TEXT FOR ANALYSIS:
________________

Local News 19 Jan, 2022 Follow News

Grouper Moon is a spectacular sight

Grouper Moon is a spectacular sight

Grouper Moon is a spectacular sight

Conservationists are gathered in Little Cayman to monitor the annual Grouper Moon, when thousands of Nassau groupers congregate to spawn. It has fascinated scientists and oceanographers for decades.

Researchers are surveying the spawning at the aggregate sites where the ritual always starts around this time of year for up to ten days. They are filming and researching from Tuesday until Thursday or Friday this week.

The Grouper Moon Project is a collaboration between the DoE, Reef Environment Education Foundation (REEF) and other members of the Caribbean marine scientific community. Todd Bohannon is an educational volunteer with REEF. He said: “This is my tenth year of coming and probably the highlight of my year. I missed coming last year because of Covid and I’m super-excited to be back.” One of the scientists observing is marine biologist Brice Semmens, a professor at the Institution of Oceanography in San Diego. He said: “I’ve been part of this project for almost 20 years and almost every year we get to come down and help the Cayman Islands Government carry out the science they do to understand and monitor the population of Nassau Grouper. It’s a real privilege and honour to be part of that group for that length of time.”

The project is so popular with the visiting scientists that Bohannon revealed many researchers bring their offspring to help out with research, equipment and data analysis. In fact, Semmens has brought his 13-year-old son this time.

Despite his expert knowledge on the topic, Semmens admits that they still don’t fully know why the groupers start spawning exactly when they do, although a full moon is the main reason. Semmens said: “That’s totally true but in a year like this year when there is what we call a ‘split moon’, the challenge is when a full moon happens in the middle of January and a full moon in the middle of February, that’s when we have a really hard time to predict when the fish will be spawning.” He added that it happens around this time of year because it’s when the ocean is at its coldest.

The actual spawning process is spectacular with hundreds of male groupers pursuing the lone female who releases her eggs.

________________

WHAT YOU SHOULD DO: In the Grouper Moon article, what reason does Semmens give for the spawning taking place at this time of year? Answer in one to three sentences.

EXTRACTED DATA:
________________

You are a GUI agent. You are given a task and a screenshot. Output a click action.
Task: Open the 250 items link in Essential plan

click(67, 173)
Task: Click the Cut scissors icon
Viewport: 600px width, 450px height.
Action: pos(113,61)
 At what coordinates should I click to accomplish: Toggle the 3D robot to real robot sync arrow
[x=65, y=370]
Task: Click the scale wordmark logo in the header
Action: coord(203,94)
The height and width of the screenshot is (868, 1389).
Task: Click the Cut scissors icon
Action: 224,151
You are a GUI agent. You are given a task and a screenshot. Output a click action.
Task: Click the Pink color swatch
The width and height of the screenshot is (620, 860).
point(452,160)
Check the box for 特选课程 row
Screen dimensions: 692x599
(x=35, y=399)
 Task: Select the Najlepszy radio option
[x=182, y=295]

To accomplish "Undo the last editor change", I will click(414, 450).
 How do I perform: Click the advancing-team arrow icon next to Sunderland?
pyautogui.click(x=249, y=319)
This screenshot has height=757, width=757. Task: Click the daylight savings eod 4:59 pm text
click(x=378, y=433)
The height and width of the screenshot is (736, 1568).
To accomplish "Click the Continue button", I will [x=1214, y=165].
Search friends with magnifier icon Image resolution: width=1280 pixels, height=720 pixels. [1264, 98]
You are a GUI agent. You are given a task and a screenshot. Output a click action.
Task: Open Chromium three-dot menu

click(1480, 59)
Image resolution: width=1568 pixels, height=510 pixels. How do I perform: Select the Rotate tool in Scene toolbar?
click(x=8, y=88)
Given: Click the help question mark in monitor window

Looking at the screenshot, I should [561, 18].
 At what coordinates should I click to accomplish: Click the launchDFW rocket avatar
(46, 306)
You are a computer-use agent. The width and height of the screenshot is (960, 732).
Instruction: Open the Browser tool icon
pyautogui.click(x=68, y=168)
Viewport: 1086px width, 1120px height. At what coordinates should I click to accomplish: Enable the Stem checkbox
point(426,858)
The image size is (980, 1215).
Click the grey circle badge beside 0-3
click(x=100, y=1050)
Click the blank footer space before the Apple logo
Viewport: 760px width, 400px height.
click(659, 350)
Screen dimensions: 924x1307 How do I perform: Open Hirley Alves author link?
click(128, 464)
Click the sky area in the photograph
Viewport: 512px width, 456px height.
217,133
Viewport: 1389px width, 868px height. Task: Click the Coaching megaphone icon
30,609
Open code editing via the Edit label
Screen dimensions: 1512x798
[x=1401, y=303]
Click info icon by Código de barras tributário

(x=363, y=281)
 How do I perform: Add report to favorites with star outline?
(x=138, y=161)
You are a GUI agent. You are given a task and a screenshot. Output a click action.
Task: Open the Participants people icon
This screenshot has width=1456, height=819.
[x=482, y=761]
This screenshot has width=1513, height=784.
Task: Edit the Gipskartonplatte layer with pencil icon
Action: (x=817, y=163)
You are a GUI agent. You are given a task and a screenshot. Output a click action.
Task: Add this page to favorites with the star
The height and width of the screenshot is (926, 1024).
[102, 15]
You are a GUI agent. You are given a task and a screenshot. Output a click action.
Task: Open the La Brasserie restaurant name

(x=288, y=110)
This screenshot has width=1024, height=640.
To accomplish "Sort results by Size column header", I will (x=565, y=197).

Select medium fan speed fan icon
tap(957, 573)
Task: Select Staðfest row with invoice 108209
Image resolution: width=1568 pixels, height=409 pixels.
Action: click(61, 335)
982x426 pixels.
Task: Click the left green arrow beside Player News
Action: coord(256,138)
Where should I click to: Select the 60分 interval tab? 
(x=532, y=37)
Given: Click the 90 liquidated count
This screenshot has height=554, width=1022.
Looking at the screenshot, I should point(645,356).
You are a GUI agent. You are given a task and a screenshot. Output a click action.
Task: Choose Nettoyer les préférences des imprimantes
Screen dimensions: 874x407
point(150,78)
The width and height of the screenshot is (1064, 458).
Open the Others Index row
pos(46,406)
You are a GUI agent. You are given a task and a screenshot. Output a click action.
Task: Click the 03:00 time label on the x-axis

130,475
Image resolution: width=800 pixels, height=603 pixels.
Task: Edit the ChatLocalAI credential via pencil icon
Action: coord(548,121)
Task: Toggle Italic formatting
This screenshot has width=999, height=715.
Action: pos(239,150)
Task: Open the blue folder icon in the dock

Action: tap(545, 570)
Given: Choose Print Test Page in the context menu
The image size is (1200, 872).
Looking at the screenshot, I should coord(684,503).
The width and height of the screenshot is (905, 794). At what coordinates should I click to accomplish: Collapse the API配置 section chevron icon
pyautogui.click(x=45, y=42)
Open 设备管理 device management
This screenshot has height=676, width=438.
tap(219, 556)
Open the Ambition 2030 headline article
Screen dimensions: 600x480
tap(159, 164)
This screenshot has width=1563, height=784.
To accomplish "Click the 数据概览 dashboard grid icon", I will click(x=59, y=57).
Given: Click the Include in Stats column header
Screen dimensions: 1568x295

________________

EXPECTED OUTPUT: Semmens says the spawning happens at this time of year because that is when the ocean is at its coldest. He names the full moon as the main reason for its exact timing.